Posted on 02/24/2010 3:24:36 AM PST by Scanian
“Careful. We might turn you into a libertarian yet.”
Small “l” maybe.
Antoninus: I oppose. The majority may rule, but they are often wrong. Not to mention stupid. This is why the Founding Fathers loathed direct democracy.
I'm not sure exactly what you oppose. Do you think CA should have the constitutional authority under the Tenth Amendment to implement such a program, or do you support federal law enforcement shutting down the program?
I am what you would consider a small “l” libertarian.....c’mon, join the dark side..... :)
Although all libertarians (and virtually all conservatives) want economic freedom and capitalism, lifestyle libertarians reject laws limiting abortion, drugs, and extreme pornography and isolationist libertarians want to withdraw from the world and shrink the military to a border constabulary force. I have seem bitter arguments among libertarians on those issues.
Ultimately, Christianity is philosophically libertarian in that it advocates traditional morality and insists that we possess free will and are responsible for our conduct. By the late 19th and early 20th Century, standard Christian teaching in England and the US advocated both economic freedom and laws supporting traditional morality.
Nor should it be thought that libertarian license for drugs, abortion, and extreme pornography somehow must lead to support for economic and political freedoms. The reverse is often true. Like many of today's liberals, that species of socialists known as Communist advocated abortion on demand and rejected traditional morality as bourgeois. In a similar foreshadowing of today's Democratic party leadership, the Comintern had so many homosexuals that it was wryly referred to by many communists as "the Homintern."

__Dataset content__:

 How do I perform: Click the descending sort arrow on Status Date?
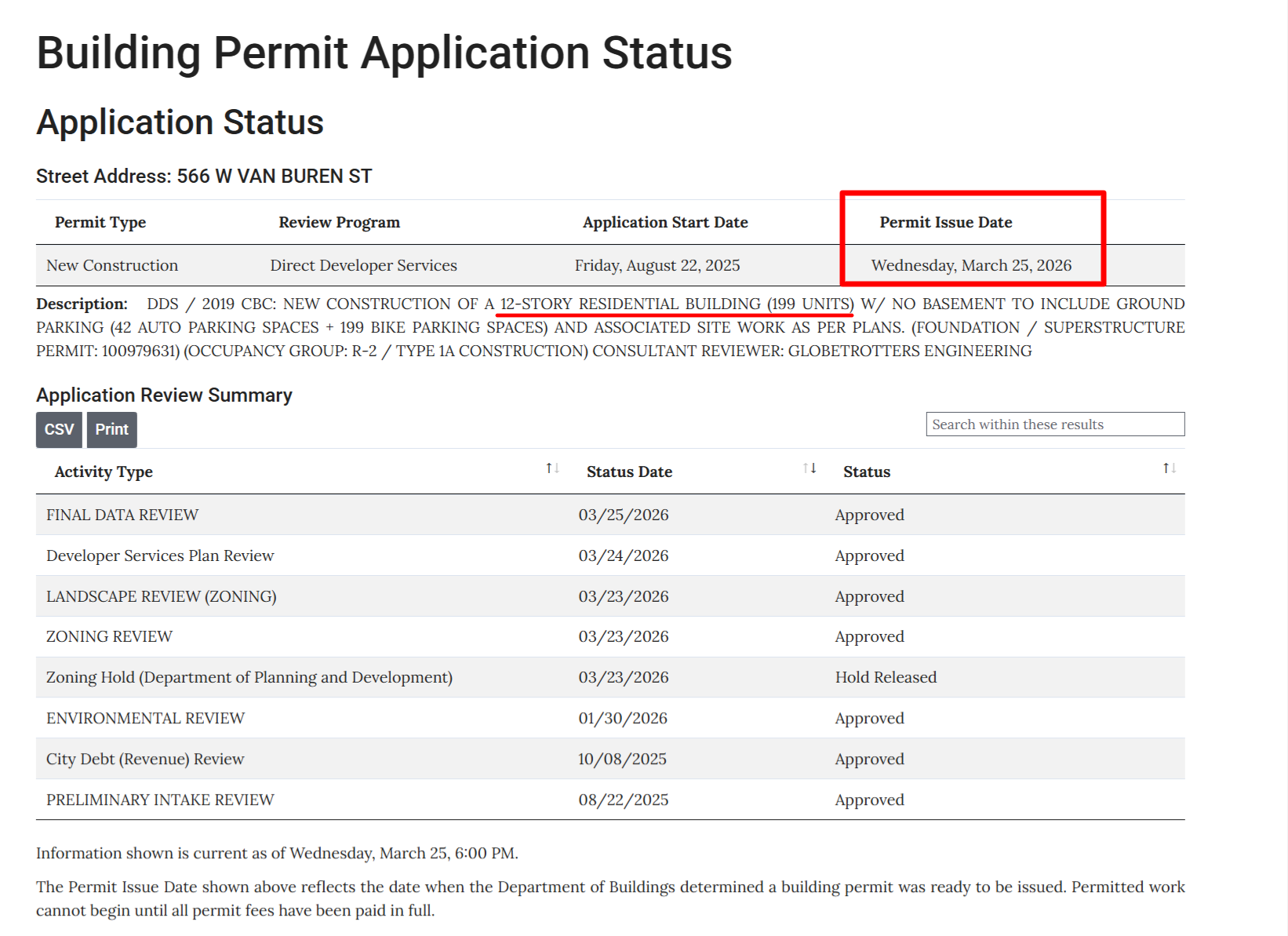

__Task to complete__:
Reproduce the entire forum post on libertarianism above, word for word.

__Task solution__:
Posted on 02/24/2010 3:24:36 AM PST by Scanian
“Careful. We might turn you into a libertarian yet.”
Small “l” maybe.
Antoninus: I oppose. The majority may rule, but they are often wrong. Not to mention stupid. This is why the Founding Fathers loathed direct democracy.
I'm not sure exactly what you oppose. Do you think CA should have the constitutional authority under the Tenth Amendment to implement such a program, or do you support federal law enforcement shutting down the program?
I am what you would consider a small “l” libertarian.....c’mon, join the dark side..... :)
Although all libertarians (and virtually all conservatives) want economic freedom and capitalism, lifestyle libertarians reject laws limiting abortion, drugs, and extreme pornography and isolationist libertarians want to withdraw from the world and shrink the military to a border constabulary force. I have seem bitter arguments among libertarians on those issues.
Ultimately, Christianity is philosophically libertarian in that it advocates traditional morality and insists that we possess free will and are responsible for our conduct. By the late 19th and early 20th Century, standard Christian teaching in England and the US advocated both economic freedom and laws supporting traditional morality.
Nor should it be thought that libertarian license for drugs, abortion, and extreme pornography somehow must lead to support for economic and political freedoms. The reverse is often true. Like many of today's liberals, that species of socialists known as Communist advocated abortion on demand and rejected traditional morality as bourgeois. In a similar foreshadowing of today's Democratic party leadership, the Comintern had so many homosexuals that it was wryly referred to by many communists as "the Homintern."